Coun. Jesse Ketler wants the Village of Cumberland to uphold blasting restrictions from April 30 to July 30 for Coal Valley Estates’ phase 7 and 8 of development. Those months mark the nesting and breeding season for certain birds.
The blasting restrictions have been set on the developer since May 2017, when the Village approved an Environmental Protection Area Development permit for the Coal Valley Estates development.
The restrictions were based on a 2014 terrestrial assessment from Ursus Environmental, which recommended scheduling blasting and tree falling to avoid the peak breeding season for birds.
Earlier this month, the developer submitted an application to amend its development permit to remove the blasting restrictions. The developer had commissioned a report from Strategic Natural Resource Consultants in February that found birds in the area may be habituated to the noises associated with construction and blasting.
“Based on the observation average blast typical of this construction site, specific timing restrictions for blasting to protect nesting/breeding birds within the riparian greenway is not warranted,” reads a portion of the report.
Cumberland council voted against amending the development permit on April 9, rejecting Village staff’s recommendation to remove the timing restrictions on blasting.
Representatives from Strategic Natural Resources Consultant and McElhaney Consulting Services came to the subsequent council meeting, April 23, where they presented the data from Strategic’s report.

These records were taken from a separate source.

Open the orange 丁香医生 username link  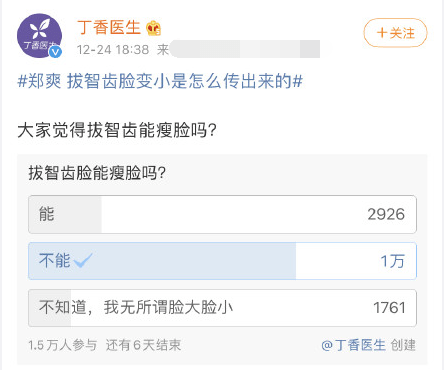tap(109, 27)
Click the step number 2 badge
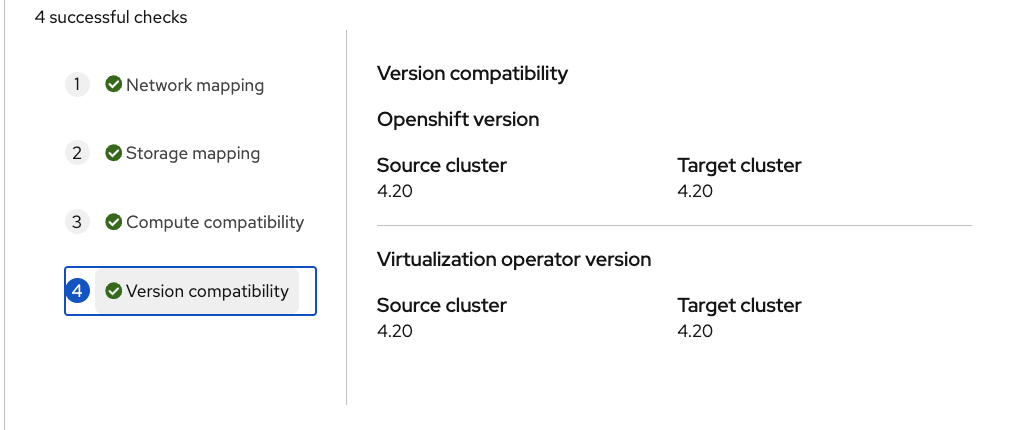 77,153
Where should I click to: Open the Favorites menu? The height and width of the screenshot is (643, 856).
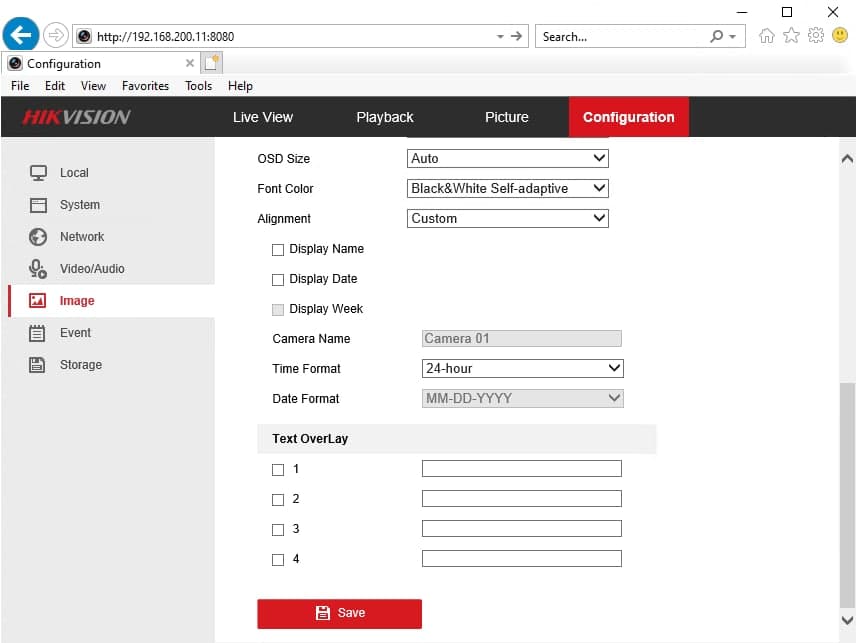pyautogui.click(x=145, y=86)
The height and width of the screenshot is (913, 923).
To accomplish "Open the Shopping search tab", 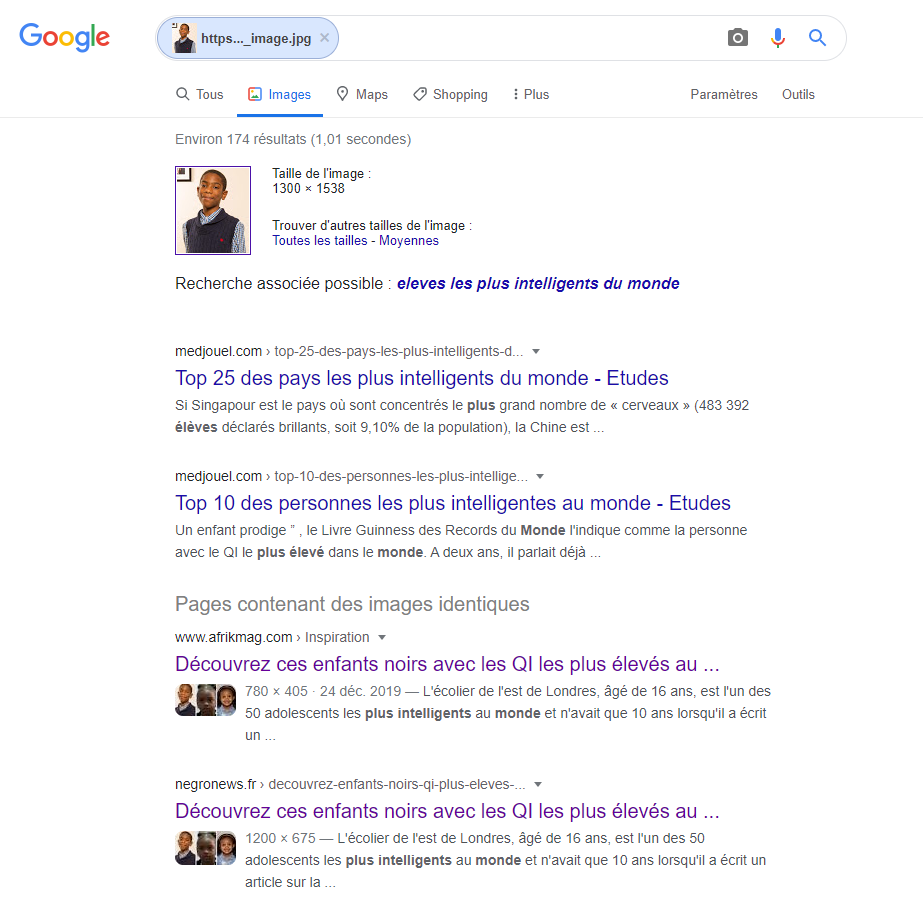I will click(x=450, y=94).
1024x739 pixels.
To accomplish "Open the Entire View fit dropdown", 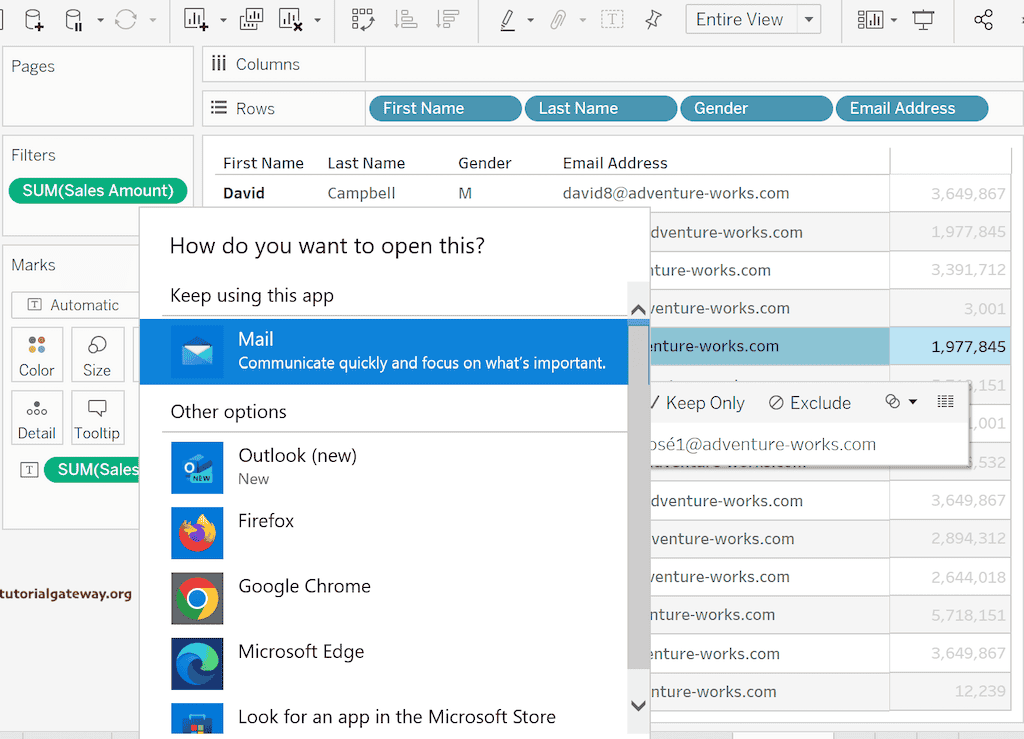I will click(x=806, y=19).
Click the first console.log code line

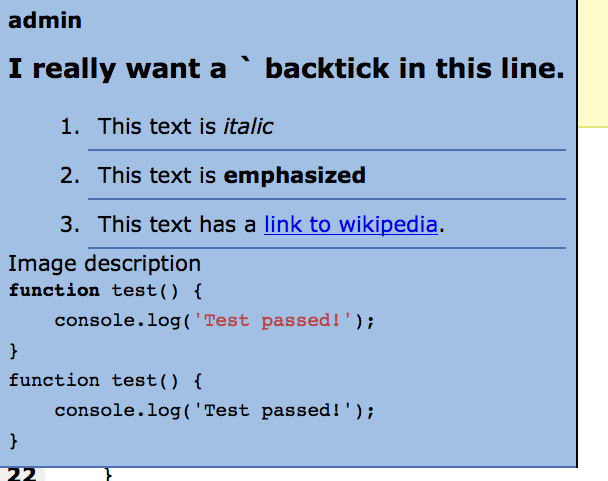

Biologist Cindy Hannah (who wrote the report) told council that decibel readings showed the blasting was no louder than typical construction noises.
“The techniques used to dampen the blast appear to mitigate any potential harmful effects in regards to breeding birds,” wrote Hannah.
But Ketler felt more information is needed.
“That blasting was occurring further away from the site and we’re right next to it now,” she said.
The animal at the heart of Ketler’s concerns is the western screech owl — an endangered species found along B.C.’s Pacific Coast and in the southern Interior.
While the owls used to be abundant on Vancouver Island, various factors have led to their population dwindling.
“They’re a threatened species and estimates are their population has been reduced anywhere from 30 to 80 per cent on Vancouver Island in the last 10 years,” said Ketler. “Habitat loss is a huge part of that population loss.”
What’s unclear is if western screech owls are still in Cumberland.
While the Ursus report detected the owls’ presence in 2014, Hannah’s report said Strategic did three call playback surveys to try and detect the owls on April 16 this year and there were no responses.
The owl also uses pre-existing tree cavities as their nests, which make them hard to detect.
“Speaking to local biologists, there hasn’t been any populations of these owls identified in the Comox Valley — and they’ve been looking,” said Ketler, who also hopes the buffer zone for the riparian greenway near the Coal Valley Estates development can be expanded from its current 30 metres.
“This could be the only population of this owl in the Comox Valley and it would be a shame to lose it.”